Если я скажу ей, что на самом деле чувствую, то она повысит голос от раздражения. Я знаю, что так и будет. А этого мне меньше всего сейчас надо.
– Да, да, они хороши, до той поры, пока не станут обходиться мне слишком дорого, ну ты знаешь. Слушай, мне пора готовиться к встрече с Морвеной. Давай, до связи.
– Подожди! – кричит она так, что у меня звенит в голове. – А Стью уже показывал тебе новый дизайн сайта?
Мое нутро вновь содрогается. Чувство вины, паранойя – когда-то давно спутники похмелья только в тех случаях, если я действительно натворила спьяну что-то нехорошее, – теперь преследуют меня всякий раз, когда я осмеливаюсь выпить больше, чем бокал белого вина.
– Нет, у нас не было возможности взглянуть на него, – отвечаю я. Лицо Гарри всплывает перед моим внутренним взором. – Давай я зайду в офис завтра, перед свиданием Морвены?

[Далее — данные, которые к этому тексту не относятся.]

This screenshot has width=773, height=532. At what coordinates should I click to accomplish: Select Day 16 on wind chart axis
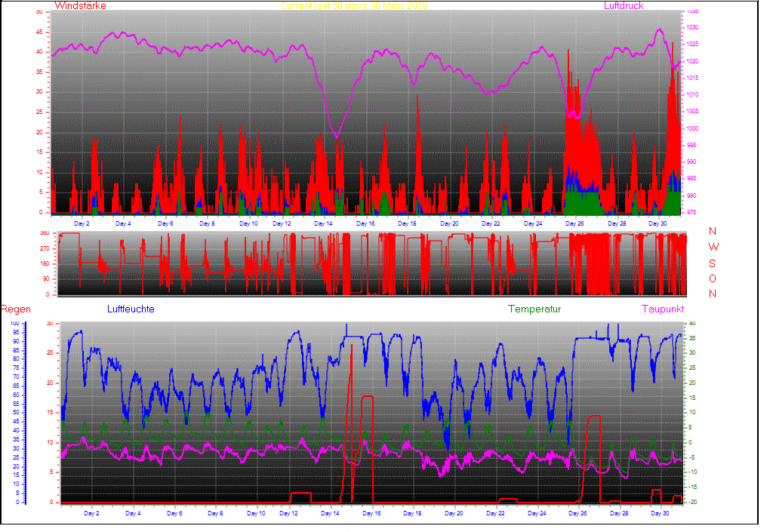point(365,224)
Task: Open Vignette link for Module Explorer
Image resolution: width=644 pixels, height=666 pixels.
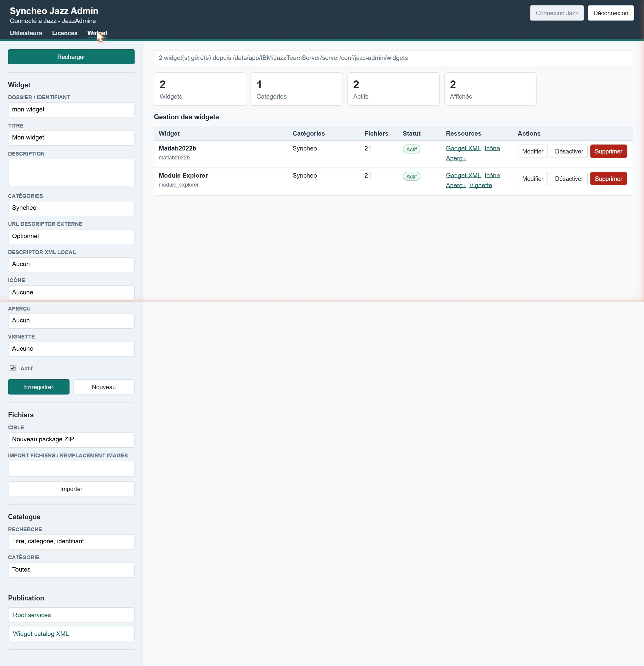Action: tap(480, 185)
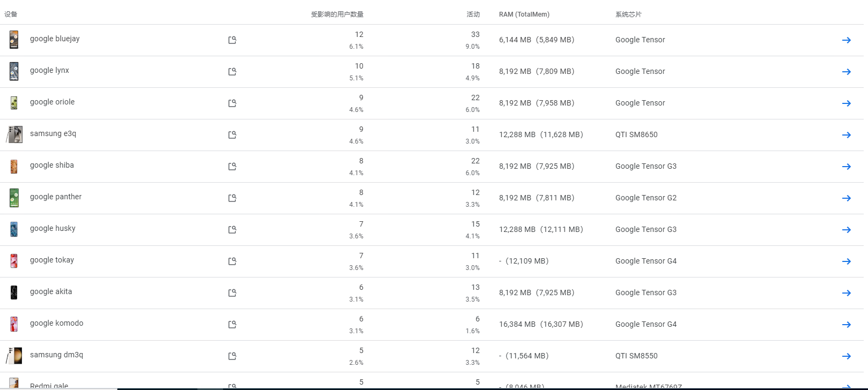Open the google akita device name

pyautogui.click(x=51, y=291)
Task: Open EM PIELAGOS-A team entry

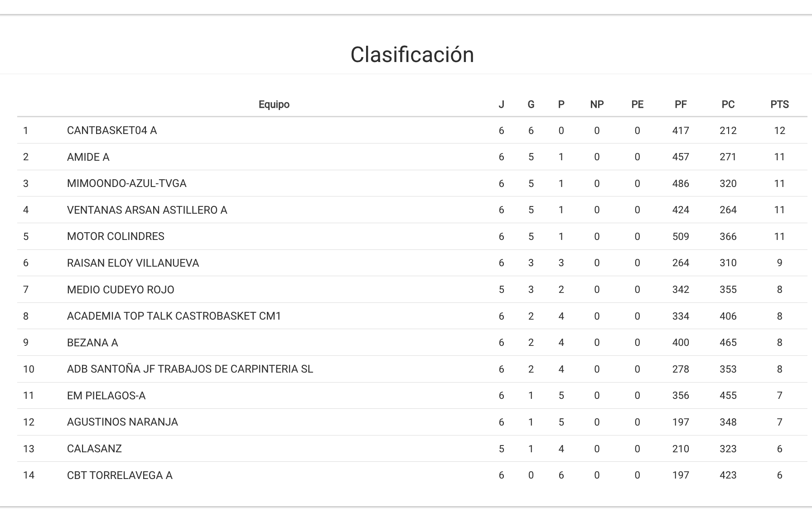Action: (x=106, y=396)
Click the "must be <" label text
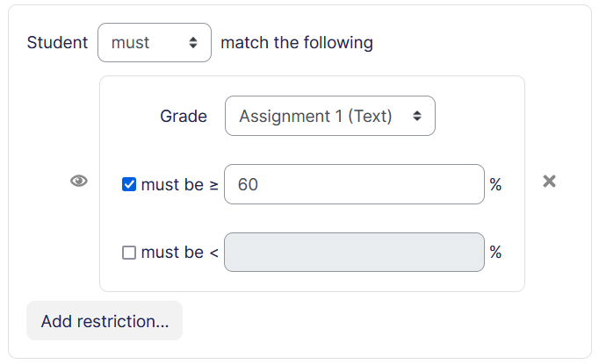Viewport: 599px width, 364px height. (x=172, y=253)
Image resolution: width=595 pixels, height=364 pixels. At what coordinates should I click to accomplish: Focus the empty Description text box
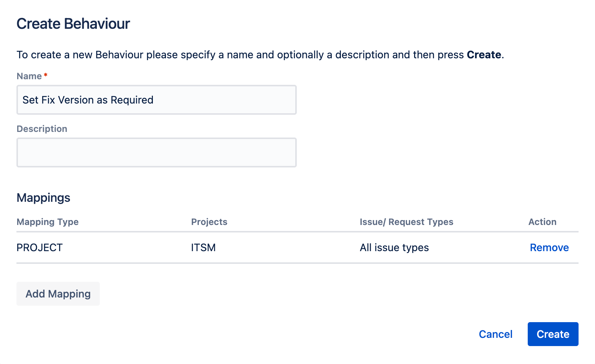click(x=157, y=152)
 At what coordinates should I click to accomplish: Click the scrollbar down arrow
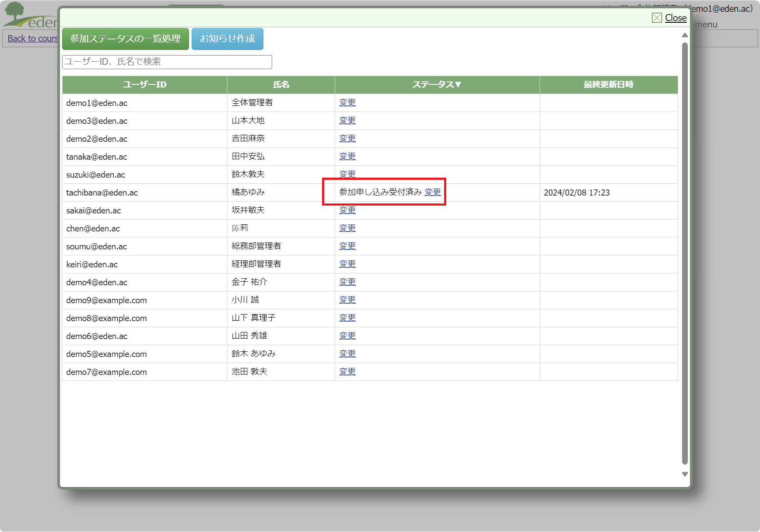tap(685, 474)
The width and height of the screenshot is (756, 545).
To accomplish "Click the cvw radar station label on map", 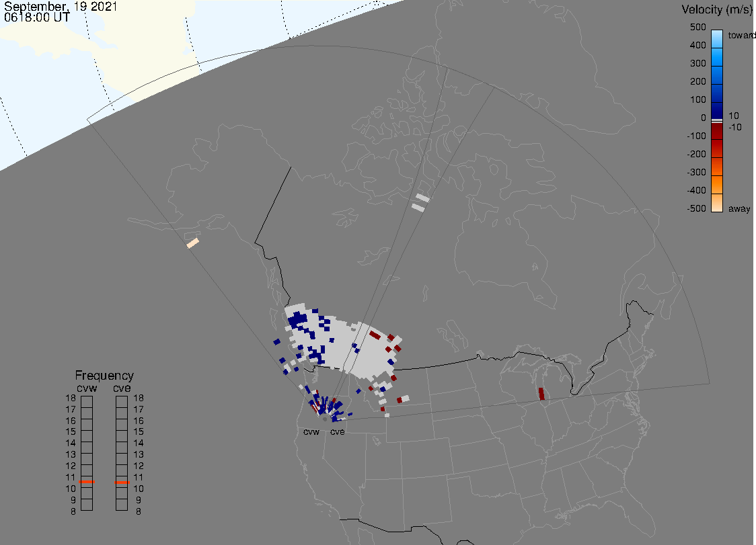I will pyautogui.click(x=311, y=431).
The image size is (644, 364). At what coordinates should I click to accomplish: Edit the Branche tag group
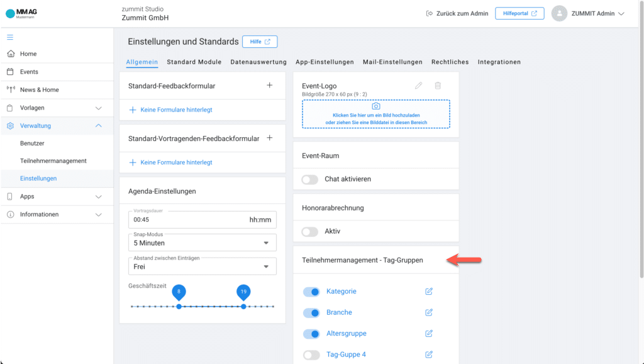429,312
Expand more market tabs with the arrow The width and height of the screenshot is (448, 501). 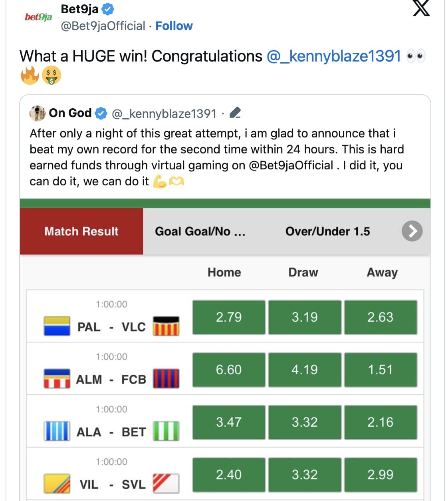412,231
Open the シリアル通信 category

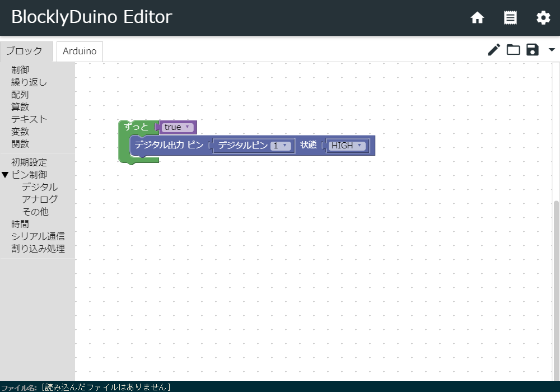pos(38,236)
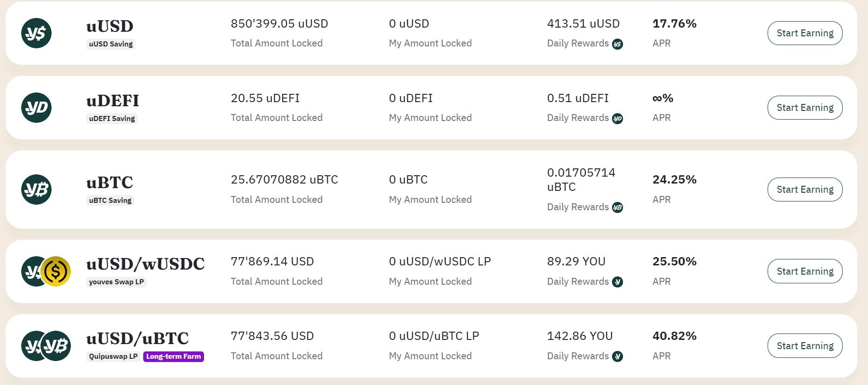Select the Quipuswap LP tag
Screen dimensions: 868x385
coord(113,356)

И тогда мы сможем посмотреть.
Она соглашается, и я нажимаю «отбой», а затем направляюсь в душ. Вчерашний макияж размазан по всему лицу – немного розовой помады есть даже на лбу. Пока я намыливаюсь, то мучаюсь от множества вопросов. Что я ему сказала? Неужели я на него вешалась? Пыталась заигрывать? Вопросы все крутятся в моей голове, и я жалею, что не могу просто вытряхнуть их оттуда, освободив мозг для выполнения насущных задач.
И еще жаль, что я не могу позвонить Верити. Она бы нашла точные слова, которые бы меня успокоили. Я пытаюсь представить ее голос; то, как блестят ее волосы, пока она смотрит на меня, качая головой, и смеется. «Кое-кто вчера перебрал вина», – сказала бы она. А затем погладила бы меня по руке, налила апельсинового сока и объяснила, что даже если я флиртовала – это нормально, это допустимо. Гарри не ревнивец по натуре, это я с гораздо большей вероятностью срываюсь, позволяя вихрю иррациональных ревнивых мыслей испортить вечер. Как в прошлый раз, когда он сболтнул, что только он и еще один дантист – женщина-дантист – собираются поехать на ежегодную Калифорнийскую конференцию. Мы хотели сходить куда-нибудь вечером, после того как почти не виделись всю неделю, а в итоге стояли на улице и кричали друг на друга.